Eine seiner Patientinnen war eine 49-jährige Münchnerin, die vor Gericht ihre Erfahrungen schildert. Die eine Brust wollte nach der OP einfach nicht verheilen, immer wieder sei sie in die Praxis gefahren, immer wieder habe der Angeklagte die Wunde genäht. Die Fotos auf ihrem Handy, die die Frau von sich gemacht hat, erschrecken. «Ich sah aus wie ein Rollbraten», sagt sie. «Ich habe gedacht, meine Brust platzt.» Ihr Arzt habe sie aber immer wieder beruhigt und gesagt, das Problem sei ihre Wundheilung. Als sie in ein Krankenhaus fahren wollte, habe er sie davon abgehalten. «Er hat gesagt, er ist schließlich der Wissenschaftler und kennt sich aus.»

 

Bis die Frau das Vertrauen in ihn verlor, dauerte es. Vor Gericht werden ihre SMS an den Arzt vorgelesen. «Ich wollte nur mal ganz leise nachfragen, wie es jetzt weitergeht mit meiner Brust», schrieb sie. Heute könne sie darüber fast lachen, sagt sie. «Aber damals hab‘ ich nur noch geheult. Ich war fix und fertig. Ich war keine Frau mehr.»

 

Zulassung entzogen? 20 Fälle in Oberbayern in 5 Jahren

 

Wie vielen Ärzten in Deutschland die Zulassung in den vergangenen Jahren entzogen wurde, wird nach Angaben der Bundesärztekammer nicht bundesweit erfasst.
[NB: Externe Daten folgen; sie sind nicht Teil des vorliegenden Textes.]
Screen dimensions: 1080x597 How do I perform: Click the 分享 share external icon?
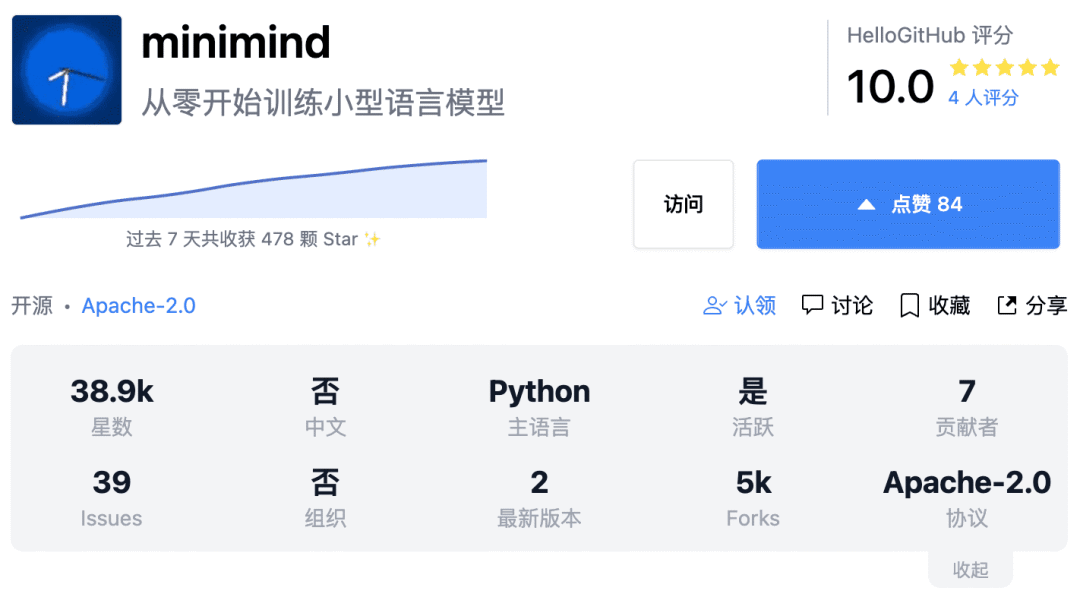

Die Regierung von Oberbayern, die für die Entziehung von Ärzte-Zulassungen in den bayerischen Regierungsbezirken Oberbayern, Niederbayern, Oberpfalz und Schwaben zuständig ist, hat in den vergangenen fünf Jahren rund 20 solcher Fälle gezählt, die allerdings noch nicht alle rechtskräftig abgeschlossen sind.

 

Bei der Bezirksregierung Unterfranken, die Fälle in Franken seit 2014 zusammenfasst, waren es acht. Die Gründe für den Entzug der Approbation reichen den Angaben zufolge von Hygienemängeln über Betrug bis hin zu Sexualdelikten und fahrlässiger Tötung.

 

Der Münchner Fall sei etwas Besonderes, sagt die Sprecherin der Vereinigung der Deutschen Ästhetisch-plastischen Chirurgen (VDÄPC). «In der Dimension handelt es sich sicherlich um einen Einzelfall. Ohne Approbation ärztlich tätig zu sein – hier ist kriminelle Energie im Spiel.»

 

Die Staatsanwältin warf dem angeklagten Mediziner, der schon mehrfach zivilrechtlich verklagt wurde, in ihrem Schlussplädoyer «rücksichtsloses Vorgehen ohne jeden Grund» vor. «Durch Ihr Vorgehen – Ihr selbstherrliches Vorgehen – haben Sie andere Menschen in enorme Gefahr gebracht», sagte sie. «Sie haben ohne Haftpflichtversicherung und ohne Anästhesisten die Behandlungen durchgeführt und es war Ihnen einfach egal.»

 

Der Angeklagte hatte im Prozess bestritten, überhaupt davon gewusst zu haben, dass er nicht mehr operieren durfte. Er sieht sich vom Gesundheitsamt der Stadt München verfolgt. Er sei ein Opfer von «Neid und Missgunst», die Prostituierten unter seinen Patientinnen, die vor Gericht gegen ihn aussagten, seien gekauft. Seine Verteidigerin zweifelte außerdem an, dass es sich bei den angeklagten Fällen überhaupt um Operationen handelte. Es seien kleine Eingriffe gewesen, «die wir nur Operationen nennen, um sie zu überhöhen». Im Übrigen hätten die Patientinnen des Mediziners, die die Verteidigerin «dem Milieu» zurechnete und die zum Teil in bar bezahlten, aus ihrer Sicht unter allen Umständen «immer eingewilligt, um ihre Brüste verschönern zu lassen».

 

Der Mediziner legte sofort Rechtsmittel gegen das Urteil ein. Er werde «bis zum Europäischen Gerichtshof» gehen, sagte er und sprach von einem «vorsätzlichen Fehlurteil». Der Richterin warf er vor, sie habe von Medizin überhaupt keine Ahnung.